> What is being asked
In the material below, find the line containing "Where should I" and the line containing "The image size is (981, 684).". Output those two lines and all lines between them exactly, without pictures.

= Beginning of Section =

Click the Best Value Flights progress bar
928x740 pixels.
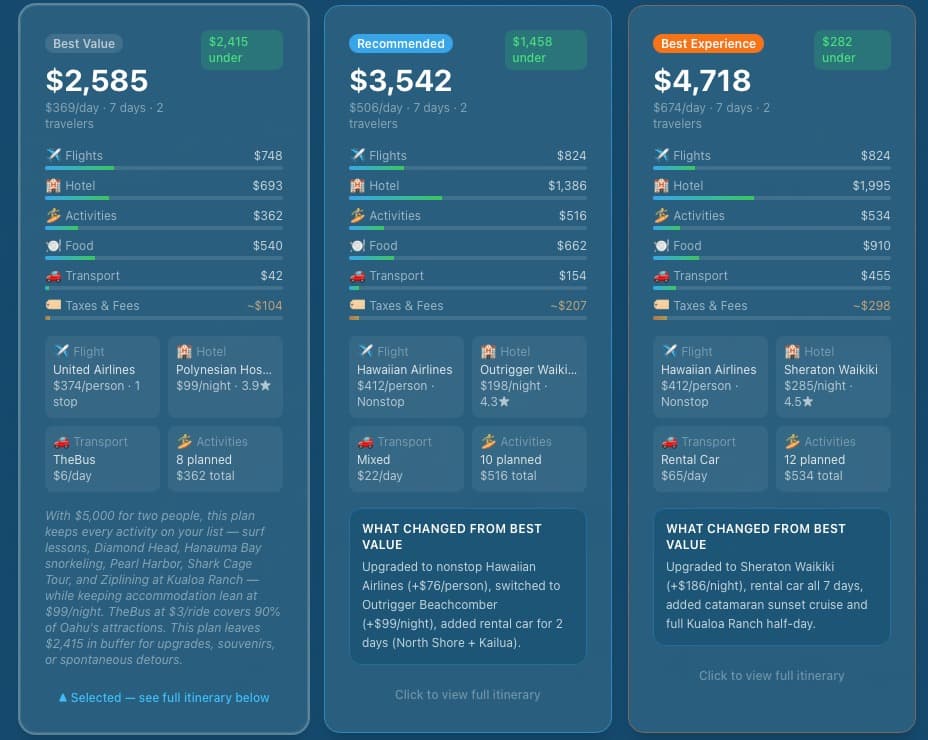click(x=163, y=168)
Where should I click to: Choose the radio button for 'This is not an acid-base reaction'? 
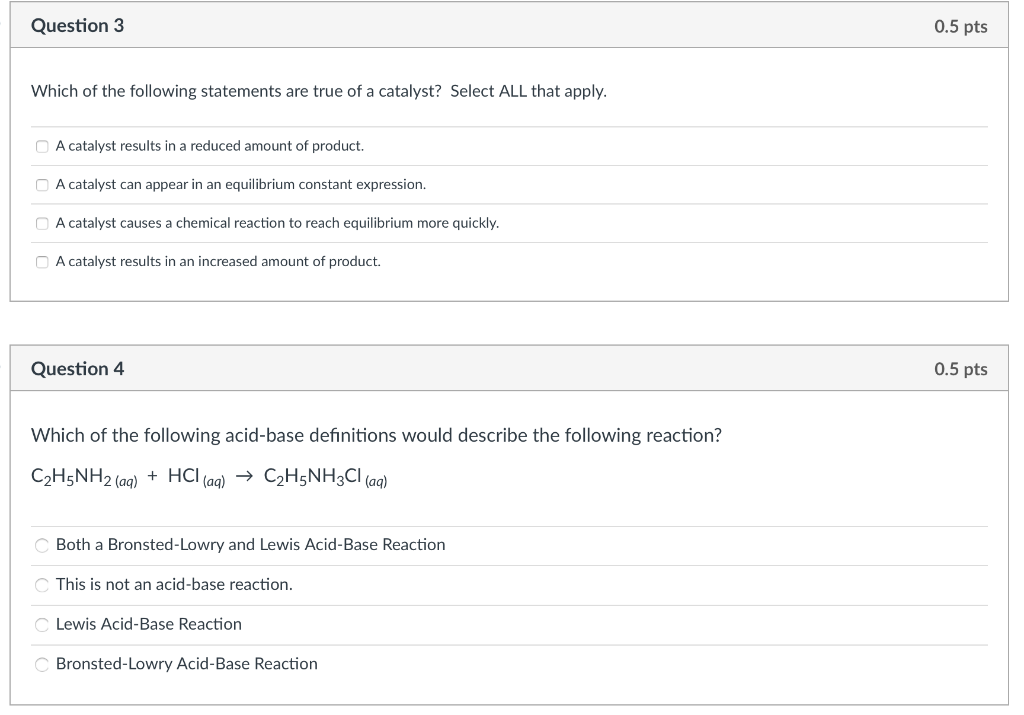(x=42, y=585)
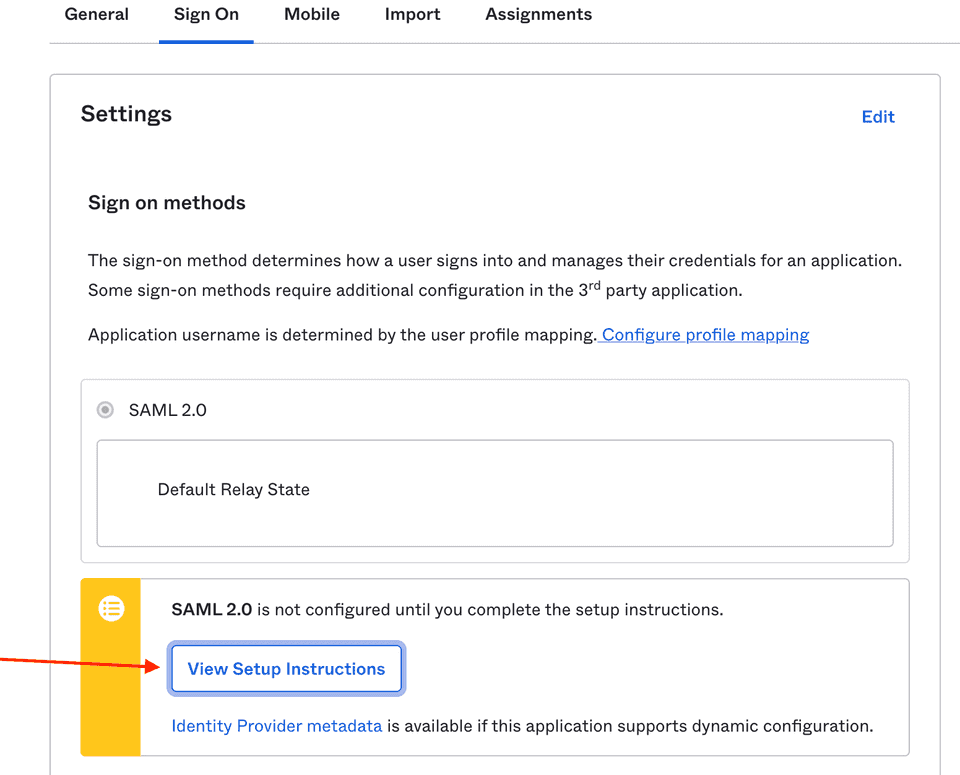The width and height of the screenshot is (960, 775).
Task: Open the Configure profile mapping link
Action: coord(706,335)
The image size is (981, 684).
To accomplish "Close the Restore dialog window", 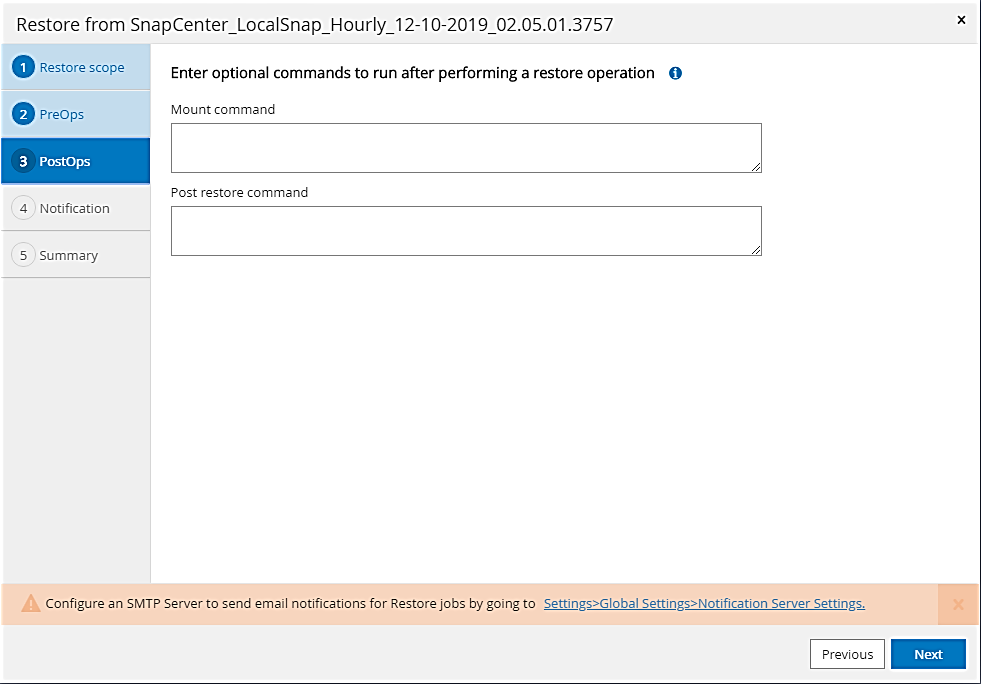I will (962, 20).
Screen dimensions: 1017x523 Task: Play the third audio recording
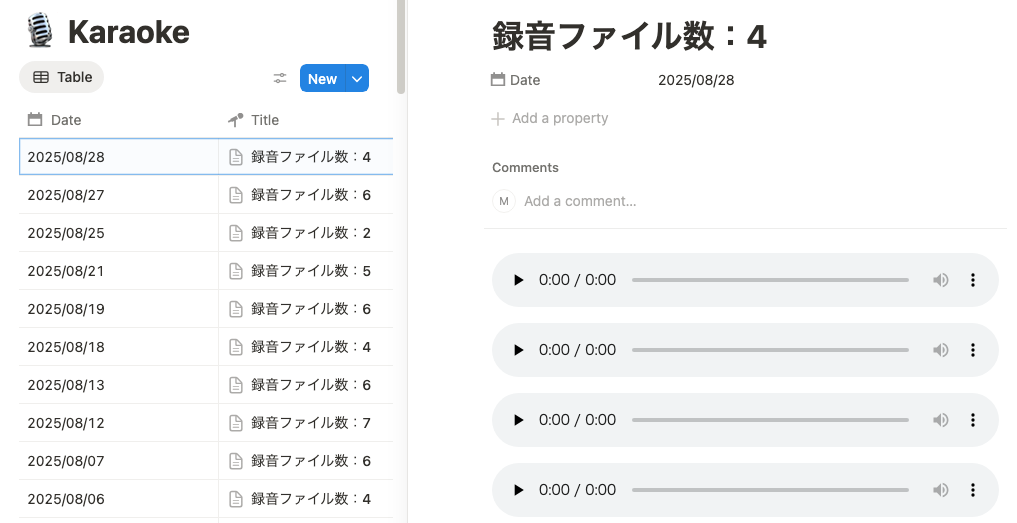click(518, 420)
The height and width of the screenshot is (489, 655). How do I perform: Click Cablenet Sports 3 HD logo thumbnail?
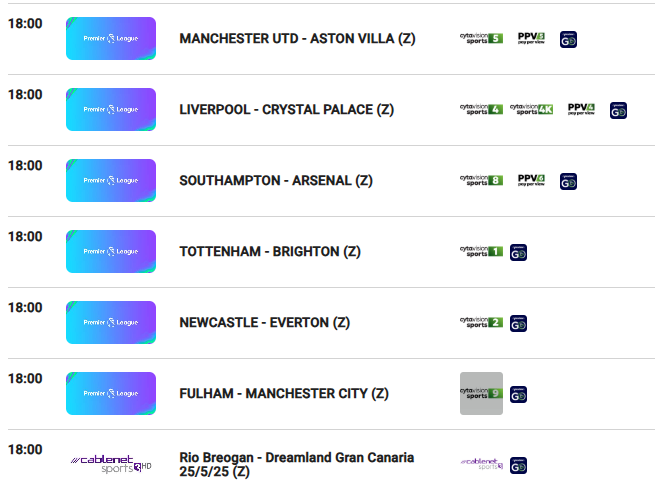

= End of Section =

> Solution for this exercise
Where should I click to: Choose the radio button for 'This is not an acid-base reaction'? 
(x=42, y=585)
The width and height of the screenshot is (960, 775).
Task: Open the Configure profile mapping link
Action: coord(706,335)
The image size is (981, 684).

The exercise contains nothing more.